The main characteristic of a classic compiler is the sequential processing of its input. The phases can be seen as a pipeline of its main components:

Lexer -> Parser -> Type Checker -> Code Generator -> Emitter

Over the last decade, expectations have increased progressively towards IDEs and tooling to provide features such as auto-completion, refactoring, code navigation, static analysis and so forth. User studies at Microsoft have shown these features must respond to input under a delay of 100 ms, otherwise they are deemed too slow. This contrasts with the compilation time of a whole project, which can take over a minute for a mid-sized solution.

To provide quick feedback in an IDE, a compiler must limit as much as possible the processing it does in real time. This means compiling the whole program at each keystroke is not an option. Instead, the compiler builds just enough information to provide an answer to the user.

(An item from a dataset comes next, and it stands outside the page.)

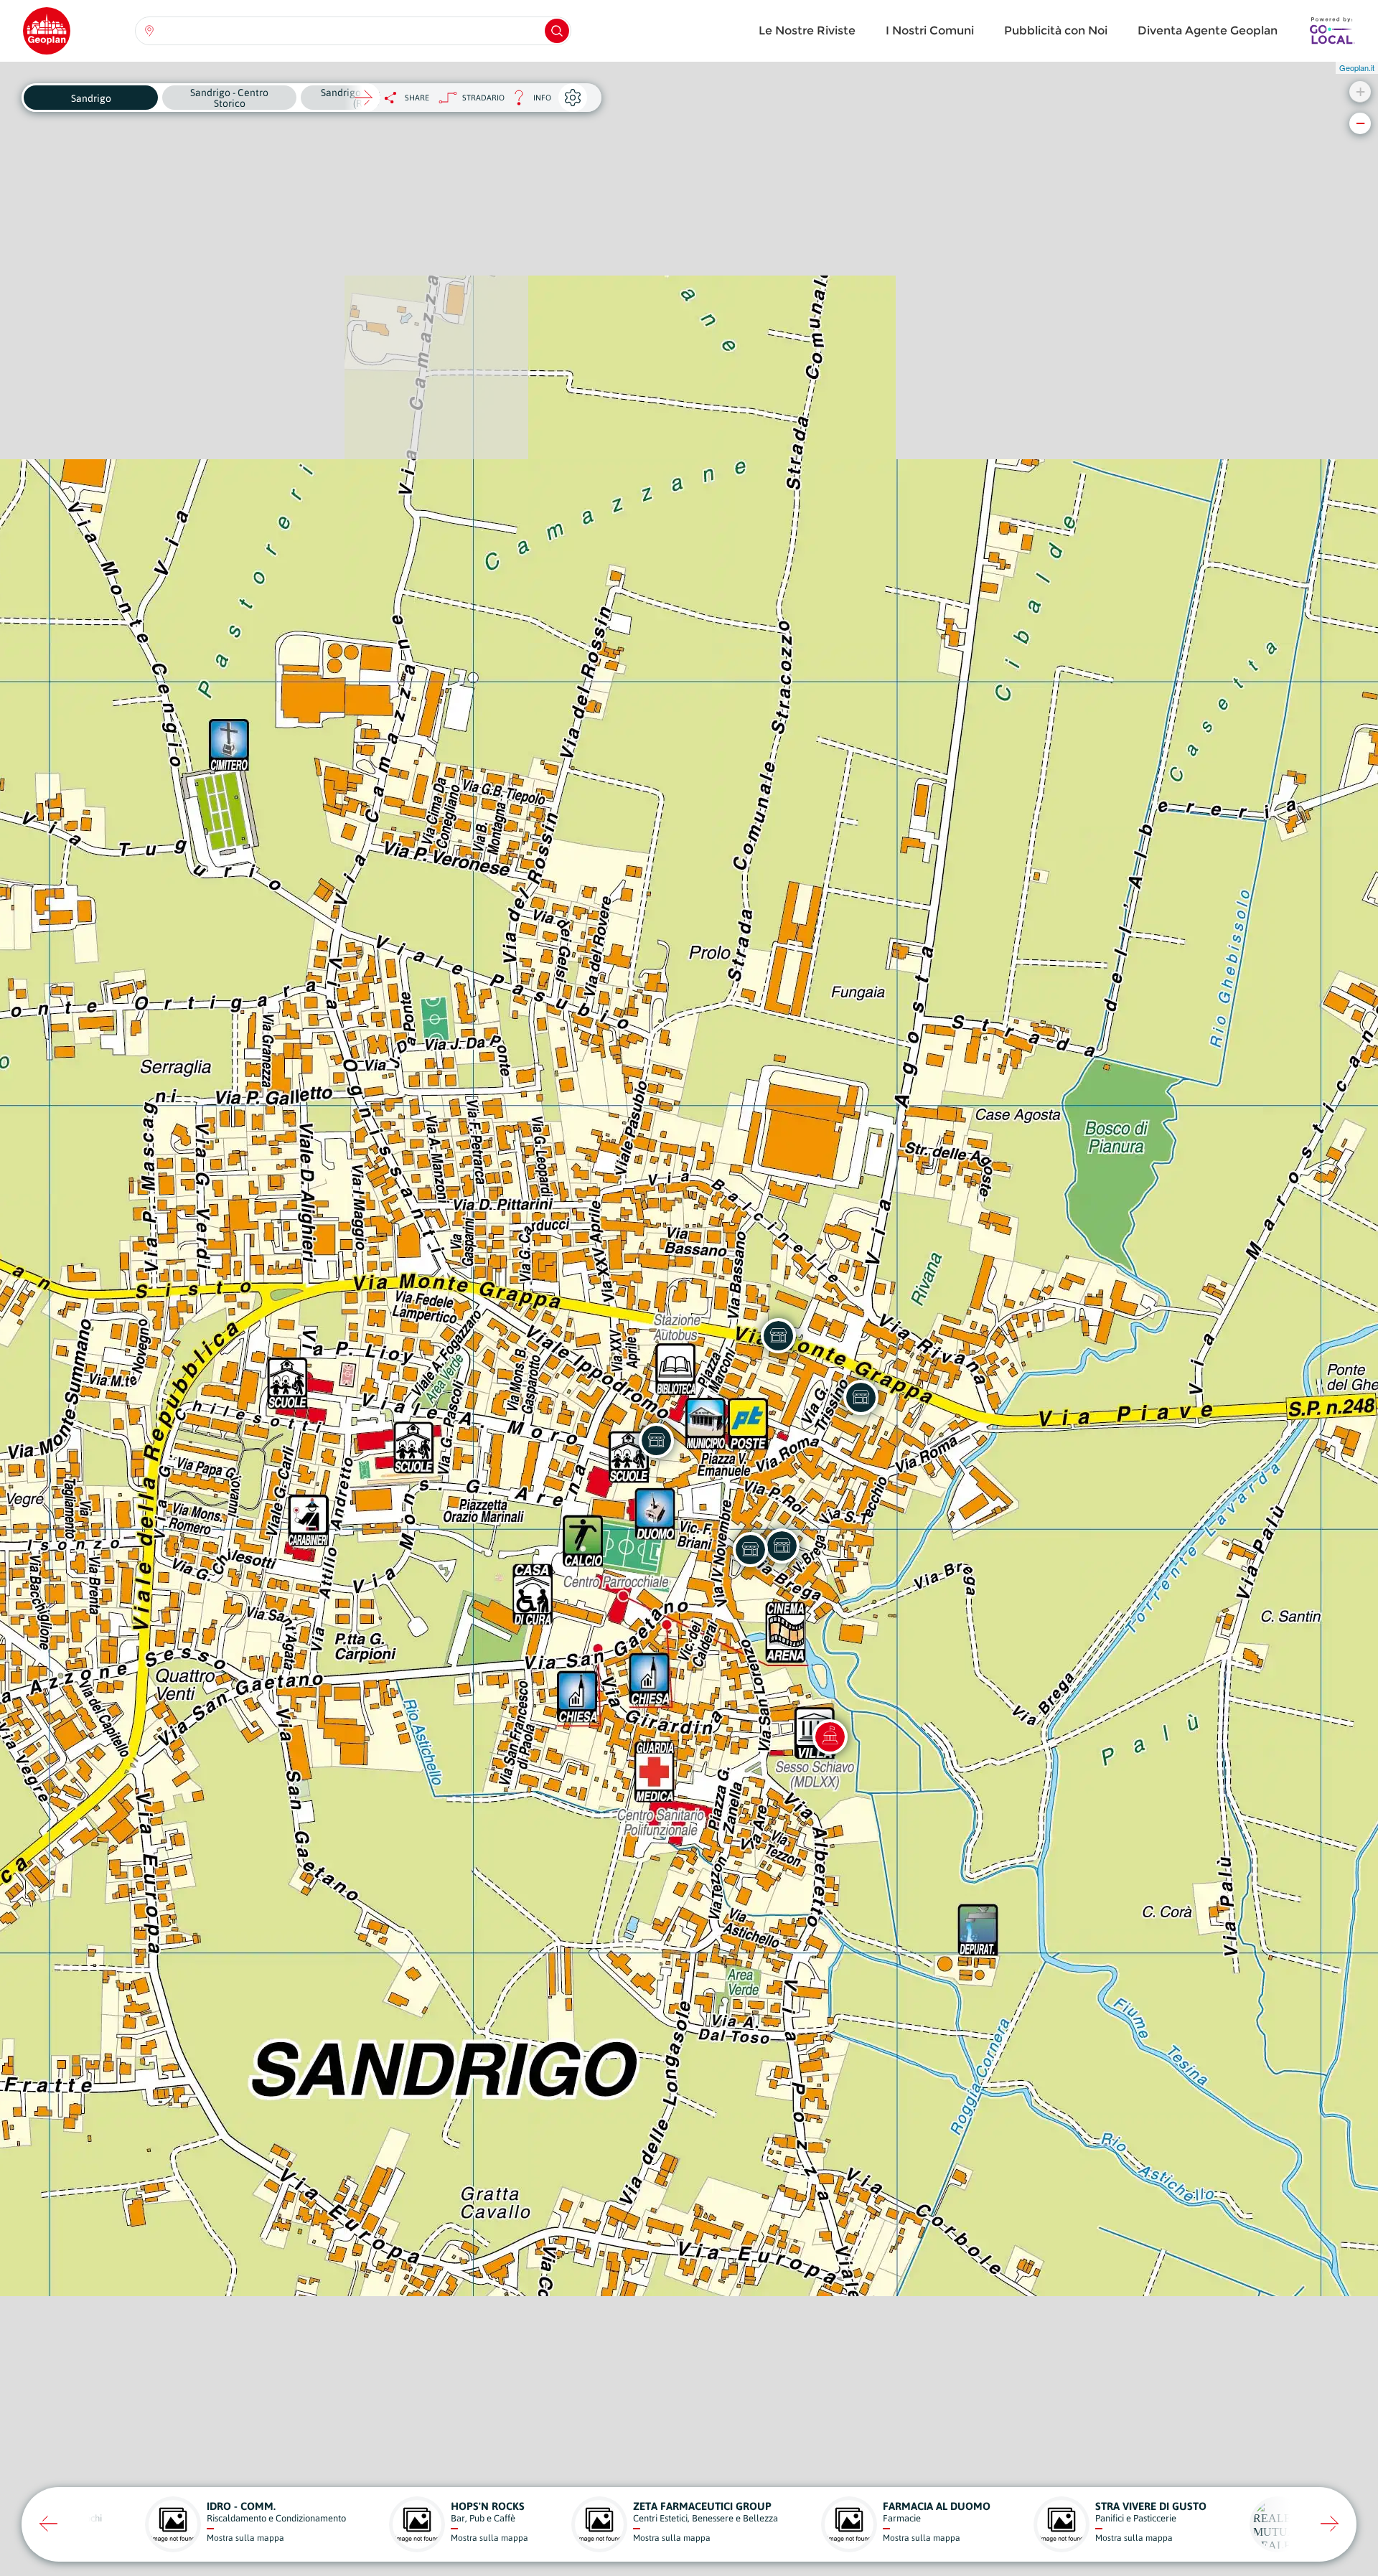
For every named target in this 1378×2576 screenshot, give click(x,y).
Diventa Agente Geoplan (1208, 30)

Fast response time are achieved by limiting processing but also reusing old data structures as much as possible. Each time the user types in a character, every data structure in memory is considered erased. However, to increase responsiveness, everything that wasn’t modified is reused. Abstract syntax trees (AST), for example, can be reused if the source file they represent wasn’t modified.

Reuse is also possible even if a data structure is modified. Persistent data structures. which are immutable, handle modifications by creating and returning new instances while keeping the parts underneath that weren’t modified. For an AST, that would mean modifying the current node and its ancestor nodes up to the root. The rest of the tree, however, stays the same and is reused in the construction of the new instance.

Back several years ago, the need for IDE features provided in real-time led to a duplicated code base between the C# compiler and the IDE feature implementation. This was one of the main reason behind the creation of Roslyn. Roslyn was designed from the start to be usable from an IDE as well as a command line.

Anders and Seth discusses at the end the resources available to learn more about modern compiler construction. The Roslyn and TypeScript projects are given as examples, both being open source and publicly available on GitHub.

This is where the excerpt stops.